(A block of data)
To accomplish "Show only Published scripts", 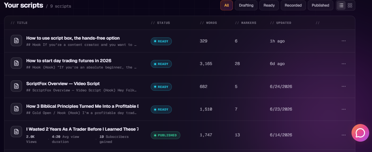I will [320, 5].
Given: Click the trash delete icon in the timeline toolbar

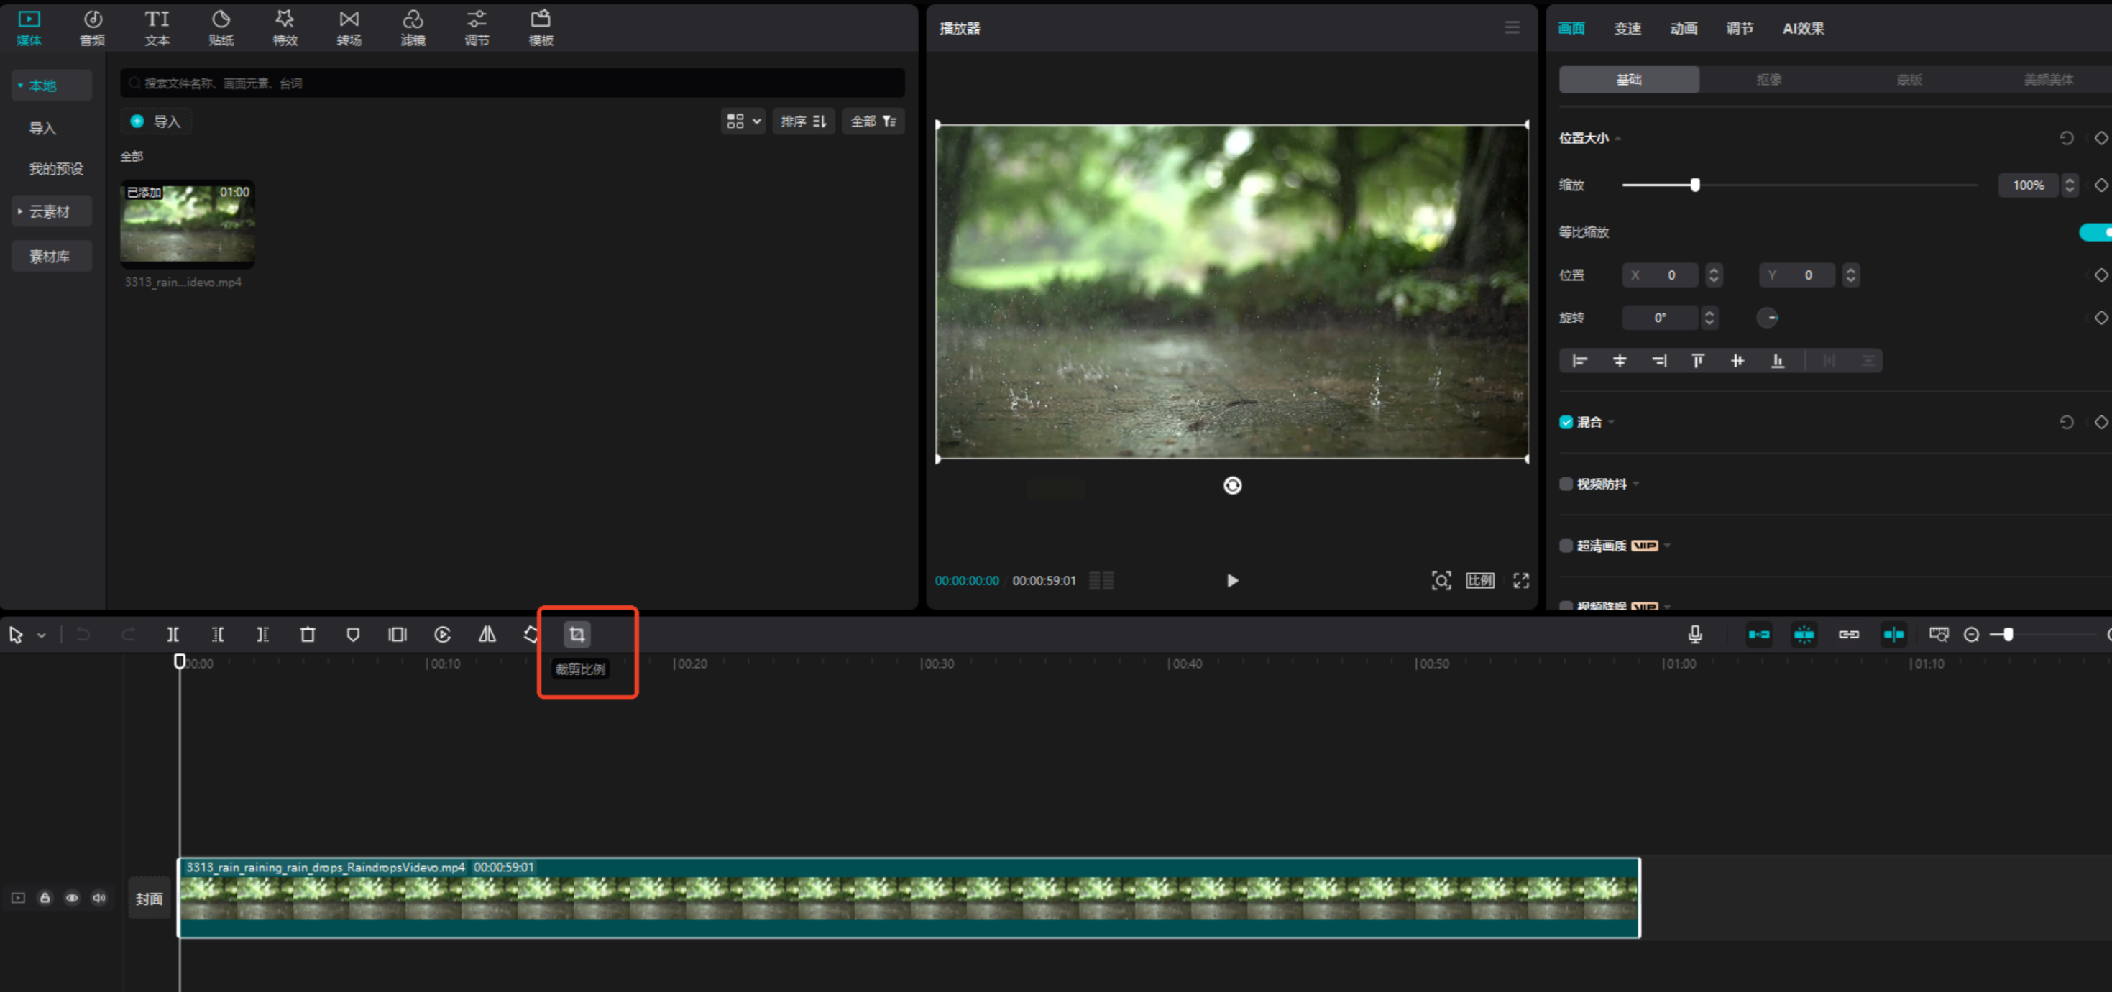Looking at the screenshot, I should coord(307,635).
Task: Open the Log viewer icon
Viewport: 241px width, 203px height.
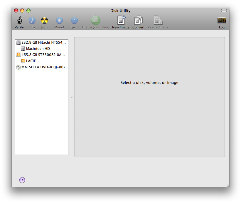Action: [x=222, y=21]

**Aim of the exercise:** Rescale the entries from the line holding "Task: Open the Log viewer icon" through the end of the entries, both ends included. Write those lines again with the requests, multiplying only the coordinates in the answers by 1.65 and rounding to whole numbers (halves up), and leave the pictures out.

**Result below:**
Task: Open the Log viewer icon
Viewport: 241px width, 203px height.
Action: [x=366, y=35]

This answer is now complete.